スマホにいれているドラッグストアアプリには、割引クーポンがよく配信される。今回は決算ということで「1品だけ20%オフ」クーポンがきた。よく見かけるのは「1品だけ15%オフ」なので、この5%上乗せは珍しい。ここのクーポンは合計金額2000円以上といった購入金額条件もないから割と使いやすく、実際ちょっとした買い物にもよく使っている。今回はひとつ、なにか高額品を買おうかと思案して、運動時脂肪を燃やすというスポーツ飲料パウダーを買いに行くことにした。

夕方お店に行ったところ、レジには行列ができていていた。5人まちだろうか。「1品だけ20%オフ」クーポンの威力なのか、近所のスーパーついでなのか、いつもより並んでいる。スポーツ飲料売り場に行くと、前に見たより明らかに棚がスカスカだったが、私が欲しい商品はなんとか一箱残っていた。みんな、買いに来ているんだ。「1品だけ20%オフ」クーポンの威力を見た気がした。目的の商品をレジに持っていき、順番を待っていると、日焼け止めが目に入った。カウンセリング化粧品は割引対象外だけれど、日用品的な日焼け止めは割引対象だ。日が長くなってきたから、新しい日焼け止め買っておくのもいいなぁ、と思いつつ、最近クーポンでホイホイ買っているような気がするし、今回は「1品だけ20%オフ」で1商品のみ買うことにこだわろうと自分にいいきかせ、手に持つ商品を増やさずレジまで到達した。レジの子は、とてもか細い声の女の子で、表情はにこやかだったが、なにを話しているか聞き取れなかった。

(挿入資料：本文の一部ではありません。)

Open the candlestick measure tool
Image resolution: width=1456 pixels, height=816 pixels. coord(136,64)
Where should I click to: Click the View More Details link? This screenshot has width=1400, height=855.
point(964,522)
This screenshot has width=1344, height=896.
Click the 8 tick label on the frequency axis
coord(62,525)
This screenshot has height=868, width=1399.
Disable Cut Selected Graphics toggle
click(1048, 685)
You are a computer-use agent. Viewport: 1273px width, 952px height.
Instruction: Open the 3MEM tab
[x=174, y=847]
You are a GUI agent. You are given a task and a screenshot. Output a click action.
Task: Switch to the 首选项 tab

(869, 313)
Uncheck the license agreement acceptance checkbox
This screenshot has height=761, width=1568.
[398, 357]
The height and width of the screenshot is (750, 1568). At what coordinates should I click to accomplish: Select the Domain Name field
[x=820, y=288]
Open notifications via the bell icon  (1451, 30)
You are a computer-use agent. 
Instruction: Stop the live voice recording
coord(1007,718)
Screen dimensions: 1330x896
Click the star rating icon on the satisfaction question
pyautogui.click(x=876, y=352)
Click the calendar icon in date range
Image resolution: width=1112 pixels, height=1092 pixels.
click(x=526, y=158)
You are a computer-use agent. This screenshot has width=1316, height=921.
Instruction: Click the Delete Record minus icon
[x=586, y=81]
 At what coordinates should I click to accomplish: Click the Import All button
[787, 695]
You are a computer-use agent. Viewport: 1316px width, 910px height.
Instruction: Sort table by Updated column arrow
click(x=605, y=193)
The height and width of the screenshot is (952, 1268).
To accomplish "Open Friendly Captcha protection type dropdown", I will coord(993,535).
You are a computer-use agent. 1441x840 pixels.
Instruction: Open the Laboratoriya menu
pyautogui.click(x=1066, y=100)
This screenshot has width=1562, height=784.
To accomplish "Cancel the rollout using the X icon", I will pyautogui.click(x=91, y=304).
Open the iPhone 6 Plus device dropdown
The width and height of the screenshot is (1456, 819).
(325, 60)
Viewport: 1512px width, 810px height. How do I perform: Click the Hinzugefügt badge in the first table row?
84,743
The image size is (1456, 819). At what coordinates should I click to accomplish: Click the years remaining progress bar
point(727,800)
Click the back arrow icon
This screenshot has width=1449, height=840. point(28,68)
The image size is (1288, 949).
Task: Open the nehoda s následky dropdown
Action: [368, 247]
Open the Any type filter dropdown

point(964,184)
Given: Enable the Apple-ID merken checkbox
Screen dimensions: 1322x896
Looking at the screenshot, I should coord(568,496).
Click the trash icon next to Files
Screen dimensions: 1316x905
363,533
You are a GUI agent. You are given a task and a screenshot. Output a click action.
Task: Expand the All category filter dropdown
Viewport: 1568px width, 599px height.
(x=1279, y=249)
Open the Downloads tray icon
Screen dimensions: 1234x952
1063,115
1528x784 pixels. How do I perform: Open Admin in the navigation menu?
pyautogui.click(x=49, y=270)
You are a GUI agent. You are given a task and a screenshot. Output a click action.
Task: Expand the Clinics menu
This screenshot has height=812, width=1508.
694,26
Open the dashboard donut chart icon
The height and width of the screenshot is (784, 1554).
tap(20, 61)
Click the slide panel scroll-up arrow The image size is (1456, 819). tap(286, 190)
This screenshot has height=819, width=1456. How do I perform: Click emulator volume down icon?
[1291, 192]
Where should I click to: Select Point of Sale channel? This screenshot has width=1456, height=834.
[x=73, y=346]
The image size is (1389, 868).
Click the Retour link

次の日、何気にドラッグストアのアプリをみると、また「1品だけ20%」クーポンが配信されていた。ご丁寧に日付は今日限定と更新されている。昨日も昨日限定ってクーポンに書いてあったじゃないか。結局いつまでやるんだよ、この決算セール。だが、しかし、せっかく配信されたなら、あの日焼け止めを買おう。夕方、図書館の帰りにドラッグストアに寄ると、駐車場がほぼ満車で、店内はレジに行列ができていた。大きな声をした男性の店員さんがレジを仕切っている。「1品だけ20%オフ」クーポンの威力が依然継続中のようだ。目的の日焼け止めと、ついでに洗濯洗剤、この店は食品もあるから特売の冷凍チャーハンを2袋をカゴにいれてレジに並ぶ。レジに進むと、男性の店員さんは声は元気だが表情に疲れが見えた。スマホアプリの会員番号をスキャンし、「チラシクーポンはお持ちではないですか?」と確認があった。首を横に振り、アプリのクーポンを表示するため画面を切り替える。店員さんはレジの画面を見ながら「こちらの日焼け止めを20%オフさせていただきます。」といい、クーポンめがけてハンディを伸ばしたかと思うと、その手が途中で止まった。「会員番号のスキャン....。」店員さんは空虚な表情でぼんやり一点を見つめている。私が「さっきしてましたよ。」というと、「そうですね!」といって動き出し、会計を再開した。最後に3月に使えるクーポンがついたチラシをつけてくれた。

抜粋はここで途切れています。